Dear Strong Mom;

I see you.

I see you in those moments before you breathe in deep, square your shoulders and paste a smile on your face.

I see you as you hide your shaky hands and nod, as if taking in the info dump you will barely remember as you walk away from the hospital ward your child now rests in.

I see you as you will away the tears and cloak yourself in strength you barely feel, as you tell everyone things will be fine and pretend that your world didn’t just collapse beneath your feet.

I see you as you reach to open your child’s door, your hand hovering over the handle as you prepare for your life to possibly be destroyed. I see you hold your breath as you open the door and search for any sign your child is still alive.

I see you as you watch helplessly as your child struggles, pushes you away and accuses you or not understanding and not caring enough.

I see you trying to be strong. Trying to appear you are stronger than you really are. Of believing you need to be strong for all those around you.

I see you. I see past your walls and masks. I see the tears and trembles and fears you can’t hide fast enough.

I see you and want you to know you are not alone.

As your child deals with the depression that clouds them, as they struggle to chose life over death, as they focus inward and never see your pain, I want you to know that you haven’t gone unnoticed.

There are no answers.

There are no explanations or reasonings.

Depression, suicide, anxiety…every aspect of mental health that affects us and our families…it’s hell on earth. Not only for the sufferers, but for the caregivers. For the lovers. The parents. The siblings.

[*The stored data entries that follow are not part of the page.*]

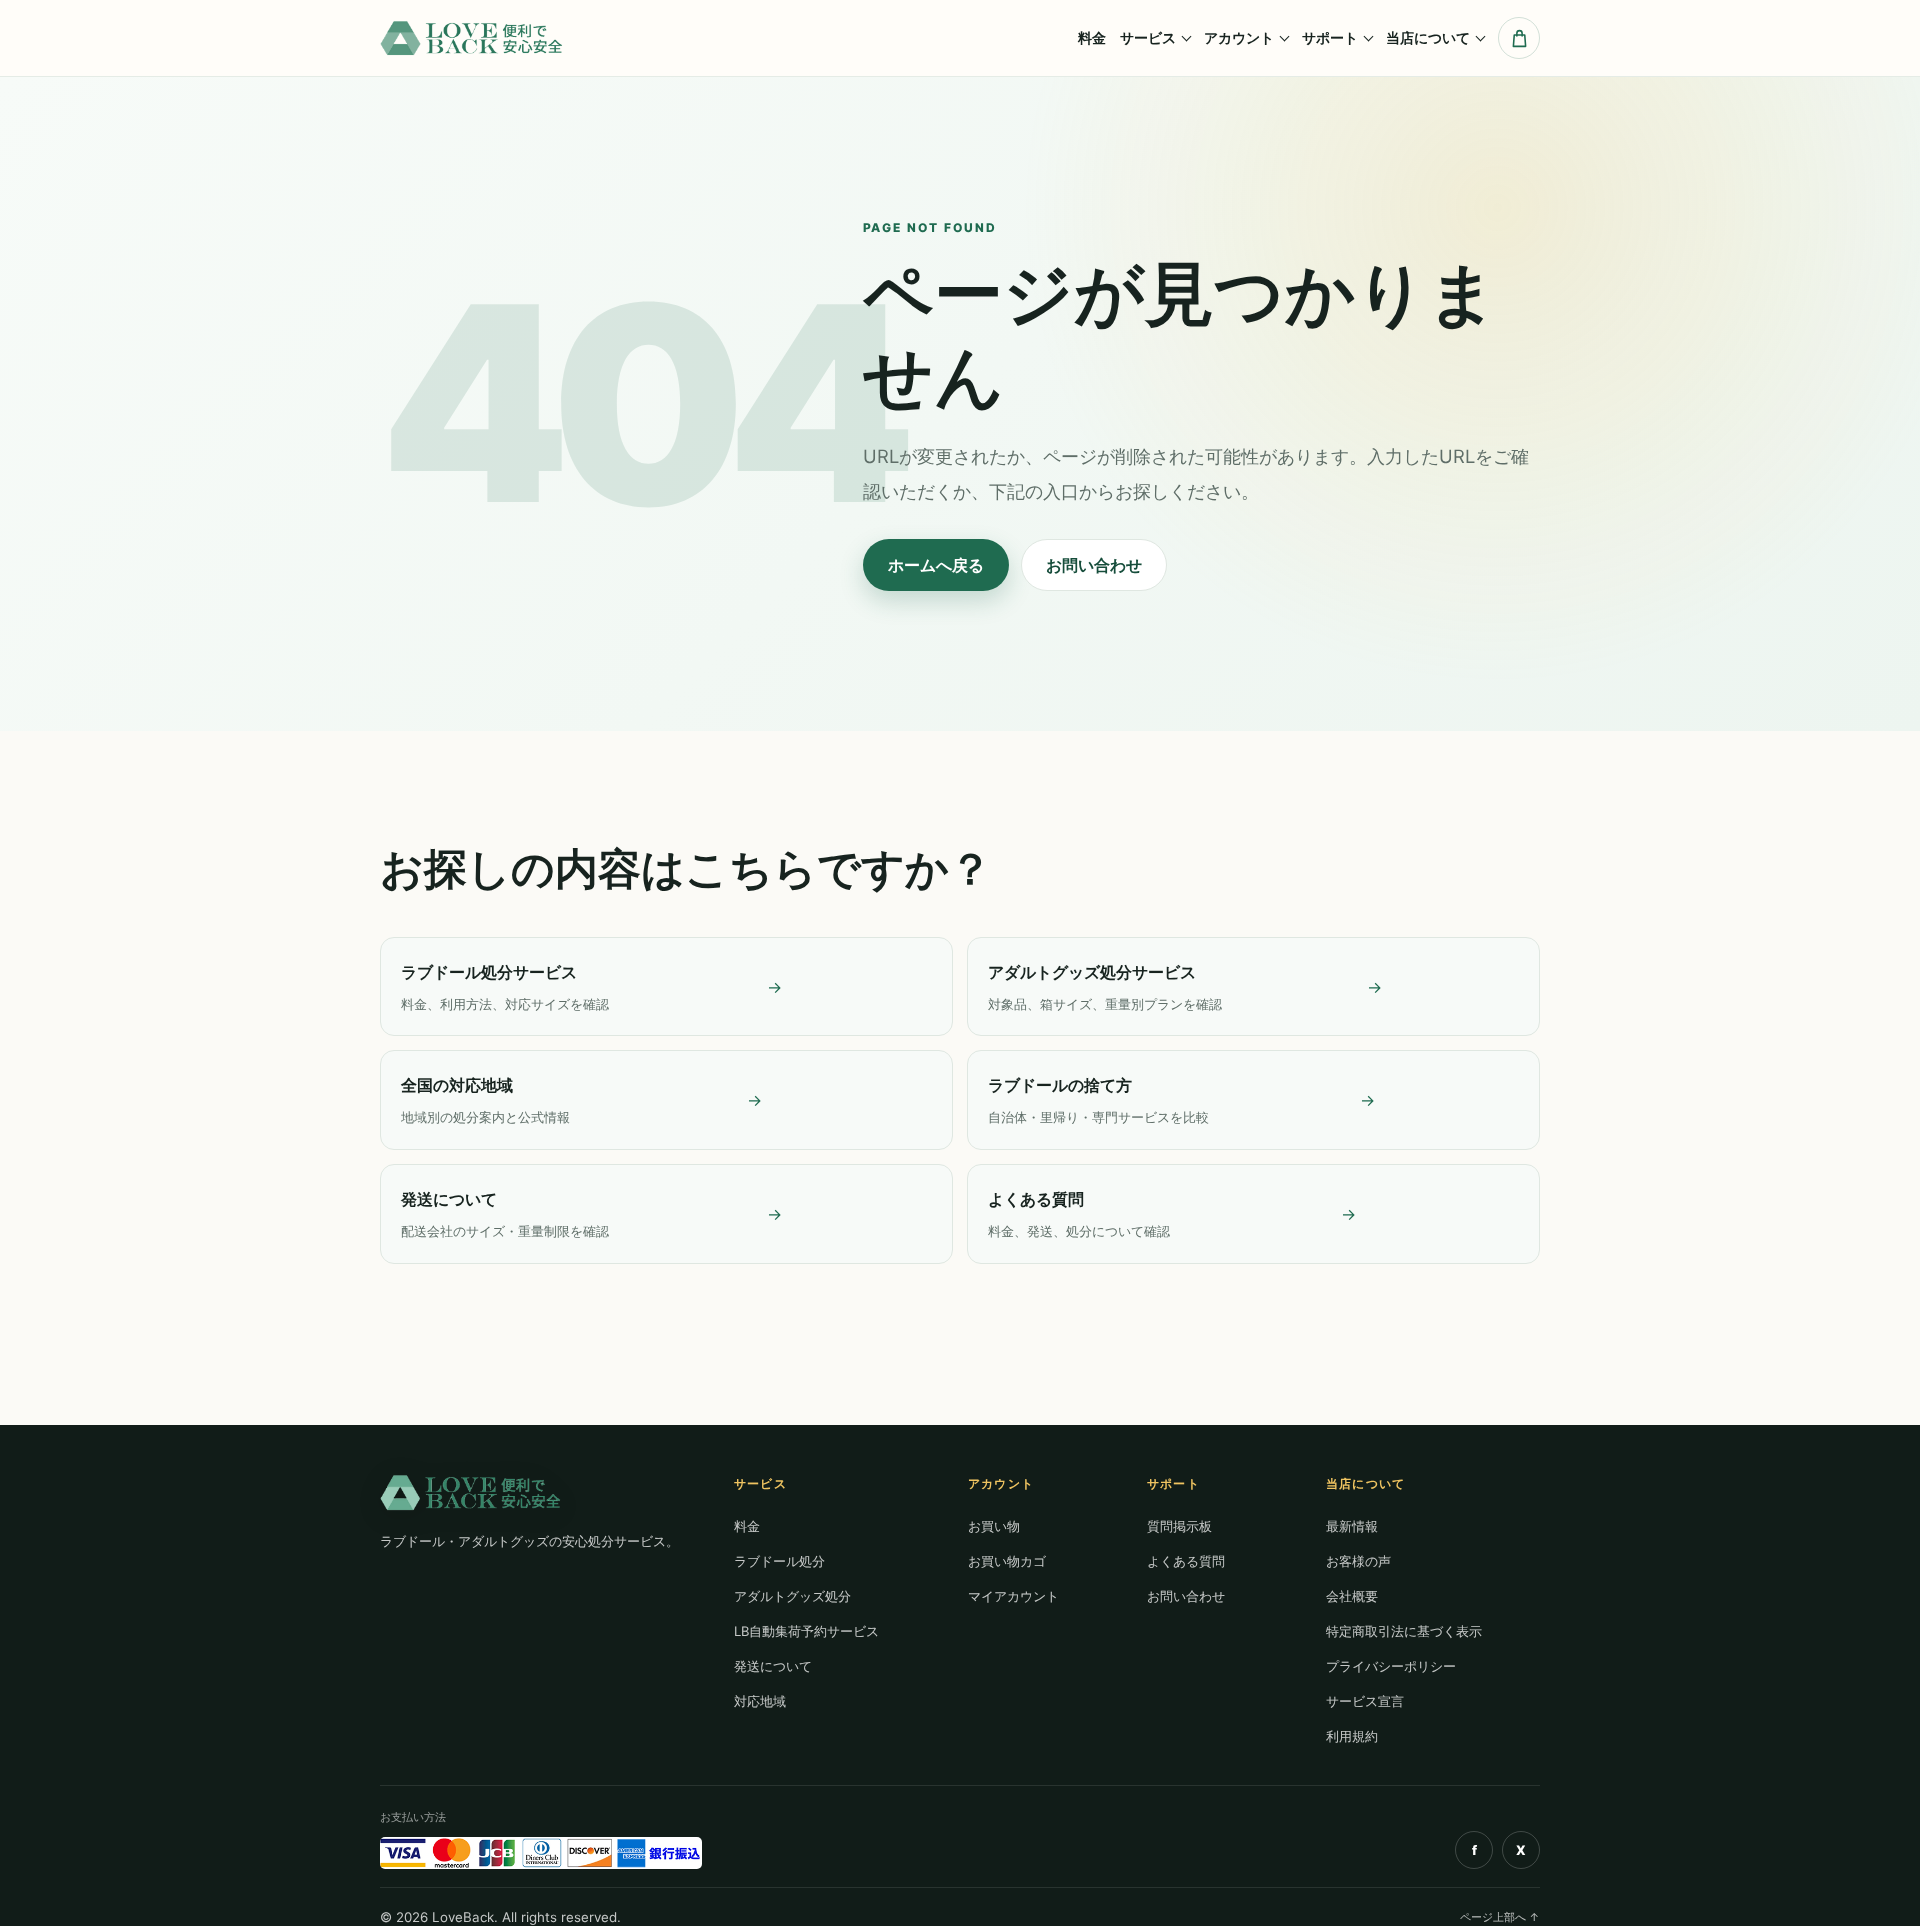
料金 (1092, 37)
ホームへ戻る (936, 565)
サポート (1330, 37)
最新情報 (1352, 1526)
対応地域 (760, 1701)
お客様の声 (1358, 1561)
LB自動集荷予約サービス (806, 1631)
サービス (1148, 37)
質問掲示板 (1179, 1526)
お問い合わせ (1094, 565)
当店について (1428, 37)
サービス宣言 (1365, 1701)
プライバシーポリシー (1391, 1666)
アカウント (1239, 37)
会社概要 (1352, 1596)
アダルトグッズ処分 (792, 1596)
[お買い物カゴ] (1519, 38)
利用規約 (1352, 1736)
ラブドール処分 (779, 1561)
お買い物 (994, 1526)
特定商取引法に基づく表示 (1404, 1631)
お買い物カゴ (1007, 1561)
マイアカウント (1013, 1596)
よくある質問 (1186, 1561)
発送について (773, 1666)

As you try to be strong for your child, I want you to know it’s okay to be weak, to not have the answers, to feel powerless and at a loss on how to help.

There’s nothing you can do other than to be there.

Be their punching bag. Be their shelter. Be the one they know will always be there.

And in those moments when your child has turned the other way and can’t see the tears, let them flow. Don’t be afraid to let them see how this affects you too.

You don’t always have to be strong.

It’s okay for your child to know you can’t always be strong. It will help them in the end. I promise you.

Dear Mom who is so strong…I want you to know I see you and I’m here if you ever need a shoulder to cry on.